John Massengale, a noted architect and new urbanist, has been flaying Tulane Archiecture Dean Reed Kroloff for weeks now, and his criticisms are right on the money. Massengale on Kroloff

Kroloff represents the pinnacle of the establishment in architecture, which is to say that he is, in fact, a complete idiot when it comes to thinking about how people actually live.

Personally, I support the general urban planning tenets of "New Urbanism." I support dense, compact, walkable, mixed-use cities - which is why I have chosen to live in cities like Copenhagen, Washington, DC and New York. I have great disdain for gated subdivisions with non-sensical names, strip-malls, acres of parking and big-boxes. My disagreement with New Urbanism lies in its belief that the architecture should conform to a historicist model. It's fine if it is a pre-existing condition, but the success of a new urban space is not reliant on whether or not there is a pitched roof and various decorative (but otherwise non-functional) elements.

I'm sorry but John Massengale is a noted architect in the way that Bill O'Reilly is a noted journalist. While I haven't been following Reed Kroloff's plans for New Orleans, one thing I can say about him and other representatives of "the establishment" is that he is being thoughtful about the way we live. That is precisely what architects are trained to do - think about how we live and propose new ideas about how we may live in the future.
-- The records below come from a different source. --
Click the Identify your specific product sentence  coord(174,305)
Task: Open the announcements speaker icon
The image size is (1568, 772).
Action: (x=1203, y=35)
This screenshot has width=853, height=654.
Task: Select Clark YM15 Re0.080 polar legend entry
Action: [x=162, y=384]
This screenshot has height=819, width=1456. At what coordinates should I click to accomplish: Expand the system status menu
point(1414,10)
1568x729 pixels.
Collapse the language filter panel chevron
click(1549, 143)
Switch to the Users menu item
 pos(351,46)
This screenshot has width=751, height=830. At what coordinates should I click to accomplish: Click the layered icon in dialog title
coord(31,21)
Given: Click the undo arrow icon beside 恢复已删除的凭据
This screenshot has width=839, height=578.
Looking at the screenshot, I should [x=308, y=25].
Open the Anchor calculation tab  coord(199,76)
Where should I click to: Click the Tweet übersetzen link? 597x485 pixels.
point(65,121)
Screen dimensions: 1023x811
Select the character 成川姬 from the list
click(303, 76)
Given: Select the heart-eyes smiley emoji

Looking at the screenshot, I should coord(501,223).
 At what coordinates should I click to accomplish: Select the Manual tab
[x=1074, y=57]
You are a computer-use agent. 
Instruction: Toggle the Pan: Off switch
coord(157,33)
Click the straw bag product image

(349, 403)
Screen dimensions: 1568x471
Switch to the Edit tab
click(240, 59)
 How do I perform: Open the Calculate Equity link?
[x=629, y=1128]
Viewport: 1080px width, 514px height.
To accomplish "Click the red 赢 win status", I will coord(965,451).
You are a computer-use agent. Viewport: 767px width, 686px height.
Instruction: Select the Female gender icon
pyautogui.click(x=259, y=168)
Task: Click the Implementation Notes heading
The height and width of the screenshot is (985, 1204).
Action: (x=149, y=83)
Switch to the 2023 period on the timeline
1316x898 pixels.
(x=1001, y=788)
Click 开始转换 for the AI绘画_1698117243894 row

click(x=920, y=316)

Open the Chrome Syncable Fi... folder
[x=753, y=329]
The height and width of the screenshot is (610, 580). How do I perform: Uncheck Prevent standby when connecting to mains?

Massengale's approach to architecture and thinking about cities and space, on the other hand, is anti-intellectual. Sure, he can count Prince Charles as one of his allies, but what does the Prince know about how people actually live. The problem with his approach is that he wants to arbitrarily cut off progress in thinking about our physical environment. I don't know if he's chosen the year - 1890? 1920? 1930? - when it was all well and good in his eyes, but he seems to want to deny all architectural scholarship of the last 70-80 years.

What tradition is it that we think we are protecting? It's certainly not an American tradition and the rest of the world, particularly our closest allies and peers in intellectual thought and economics, the Europeans and the Japanese, have not halted progress in the name of traditions that actually trace their origins to them rather than us. London, a city dating back to at least the Roman Empire, is building some of the most thoughtful and interesting architecture anywhere in the world. Paris has built countless "non-traditional" edifices in neighborhoods that pre-date the American Revolution, and it remains one of the greatest cities in the world. Then there's Greensboro (circa 19th century) which is not renowned for being a great city, but rather is known for sprawl and poor planning. Yet, somehow adherence to historicist architecture in opposition to architecture that is reflective of its site, its zeitgeist, its program, new technology, etc. is going to yield a better city. Don't get me wrong, I have nothing against Greensboro, it's just like the majority of other cities across America - development in Greensboro just happens to be the subject of this particular thread.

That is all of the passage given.